Put a dolphin’s front flipper in an X-ray machine, and you’ll see a surprise: an arc of humanlike finger bones. The same goes for a sea turtle, a seal, a manatee and a whale. All of these animals had four-legged ancestors that lived on land. As their various lineages adapted to life in the water, what had been multidigit limbs slowly transformed into flippers.
For a paper published Wednesday in Biology Letters, researchers compared the flipper bone structures of 19 marine species with terrestrial ancestors, from species around today, like dolphins and sea turtles, to now-extinct creatures, like mosasaurs and ichthyosaurs that swam the oceans in the dinosaur era.

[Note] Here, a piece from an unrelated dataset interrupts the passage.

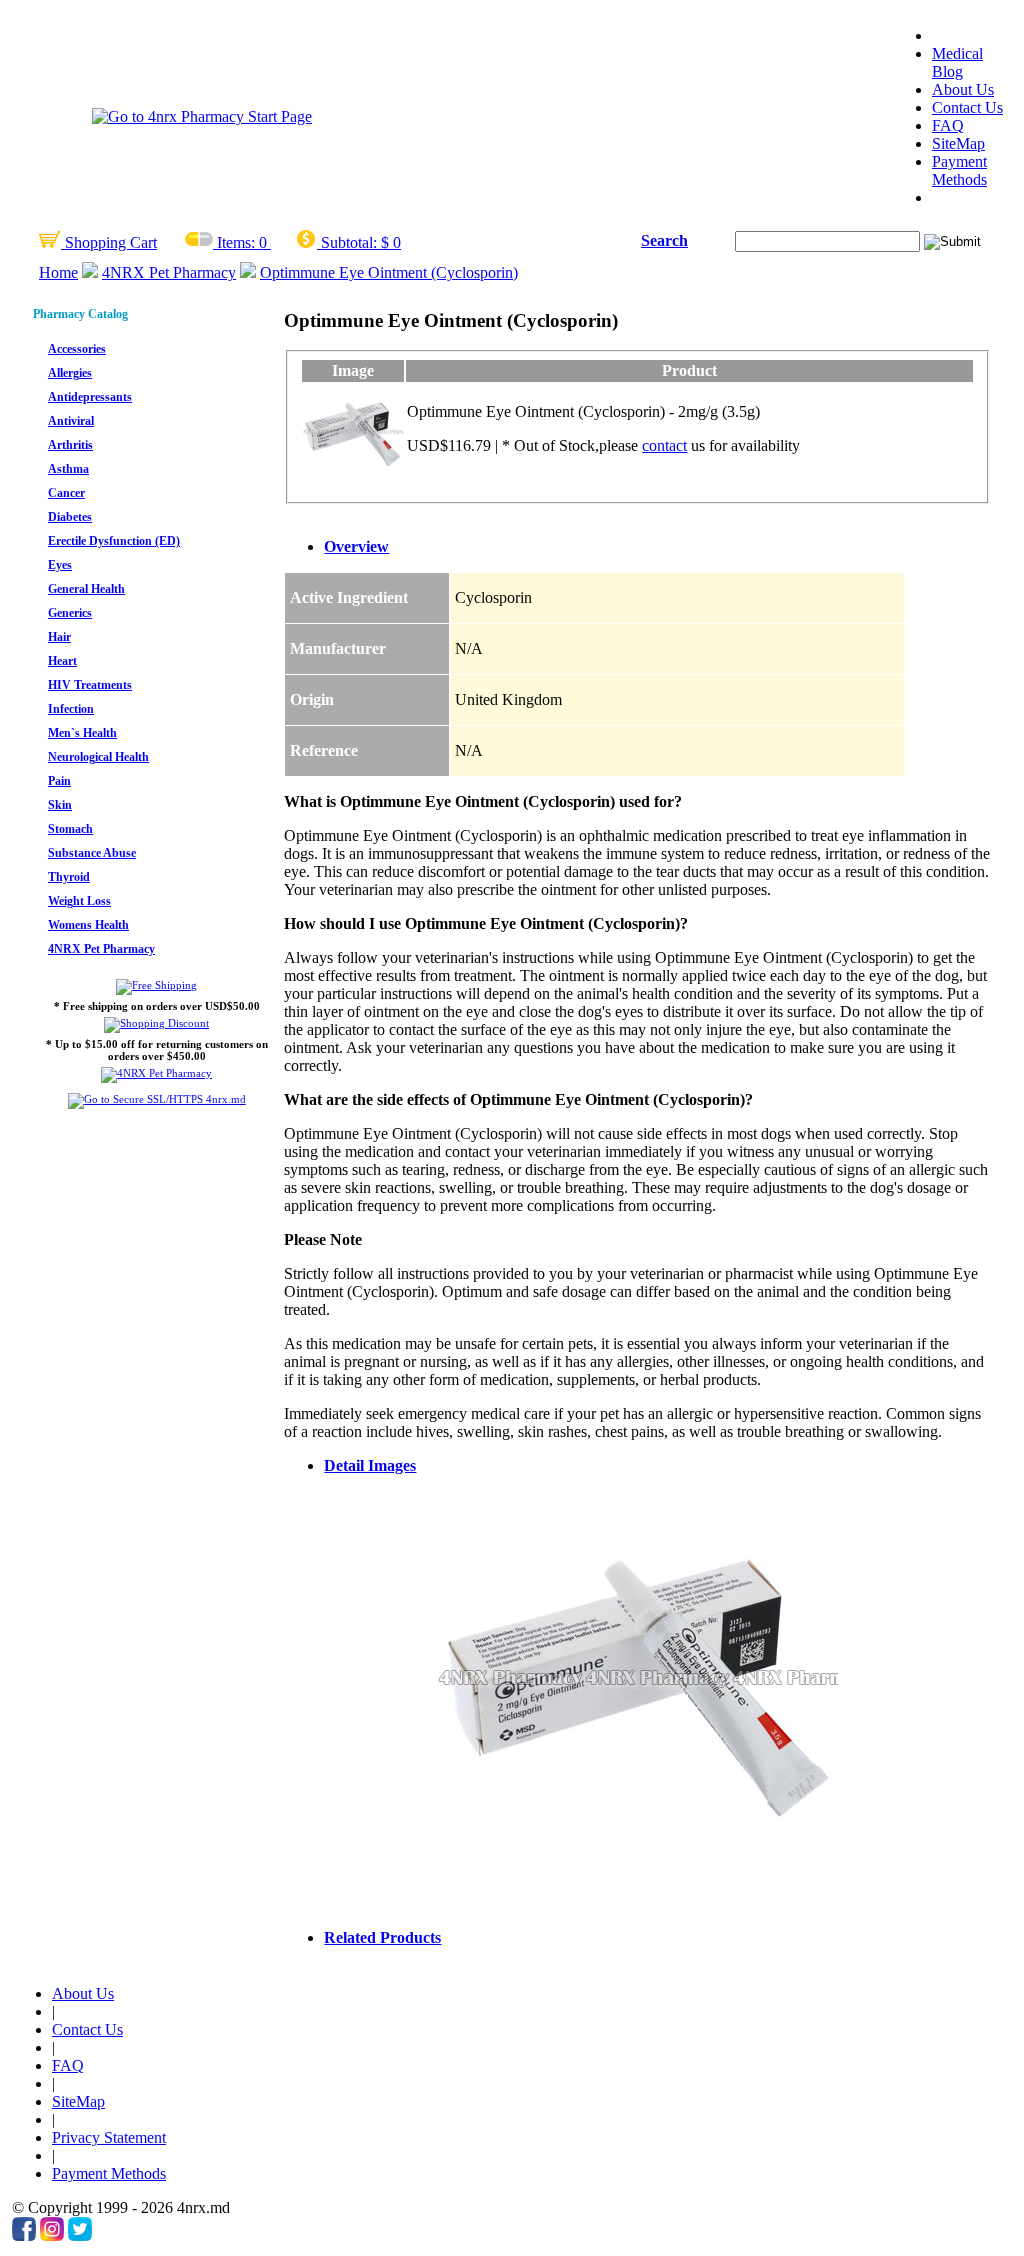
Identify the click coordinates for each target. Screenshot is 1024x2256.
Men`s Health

A majority, including most of the still-living animals, stuck close to the original blueprint, the researchers found. But some now-extinct creatures tried more creative strategies to adapt to aquatic life that have since been lost to time.
To compare and contrast the flippers of this diverse set of animals, the researchers used a technique called network analysis.
The tool has long been popular in the social sciences for tracing the spread of ideas, gossip and even viruses. Anatomists are using it to investigate “one of the oldest and most confounding problems in biology: the evolutionary relationship between structure and function,” said Julia Molnar, a researcher at the New York Institute of Technology, who has done similar work but was not involved with the new paper.
For this study, the researchers wanted to know how one function — swimming — had inspired the development of a number of unique limb structures. To do this, they needed “to compare things that are not directly comparable,” like a sea turtle flipper and the five-fingered limb it came from, said Evangelos Vlachos, a researcher at the Museum of Paleontology Egidio Feruglio in Chubut, Argentina, and one of the paper’s authors.
Network analysis allowed the researchers to convert each animal’s skeletal fin structure into an abstract web of nodes and connections. By comparing this network with the similarly broken-down limb structure of a landlubbing ancestor, they could see which of the creature’s bones had been gained, lost, fused, connected or otherwise rejiggered since its terrestrial days.
Almost all of the animals kept their fingers, the researchers saw. The digits are connected to one another by surrounding skin and tissue, and can’t move independently. It’s as though they are inside “a baby mitten,” Dr. Vlachos said.
Other than penguins (whose ancestors evolved wings before they returned to the water), all of the living aquatic animals in the study pursued this strategy, Dr. Vlachos said. Some now-extinct creatures, such as plesiosaurs and ancient crocodiles, had fingers in their flippers as well.
The exception was ichthyosaurs — thick-bodied reptiles that ruled the seas through the early Jurassic. Their ancestors also had fingers. But over time, they connected to each other until they were less like a multibranched tree and more like a dense bush. “They ‘lost’ their digits by reintegrating them,” Dr. Vlachos said.
The researchers next wanted to quantify how far each creature’s flippers had come from the original design. So they broke the networks down further, into metrics like complexity and modularity, and plotted them.
Even within the “baby mitten” group, different animals had experienced different levels of transformation. Sea turtle flippers, for example, have remained almost the same for millions of years, while manatees fused some of their bones together and most baleen whales lost a finger.
Overall, though, the animals that still share our seas did not change their flippers much. “They experiment,” Dr. Vlachos said. But “they never left this comfort zone.”
In contrast — and as expected — the ichthyosaurs were outliers, with more homogeneous and well-integrated flipper bones than the other study species. But many of those now-extinct animals that kept their fingers still changed their flippers substantially.
One prehistoric crocodile-like reptile, for example, had seven fingers. And ancient whales called basilosaurids experienced enough bone integration that they were inching toward penguin territory.
Did any of these creatures’ adaptations ultimately set them on a course for extinction? The researchers plan to investigate further. While pinning down a reason is complicated, Dr. Vlachos said, comparing the extremity of different adaptations “might give you some clues.”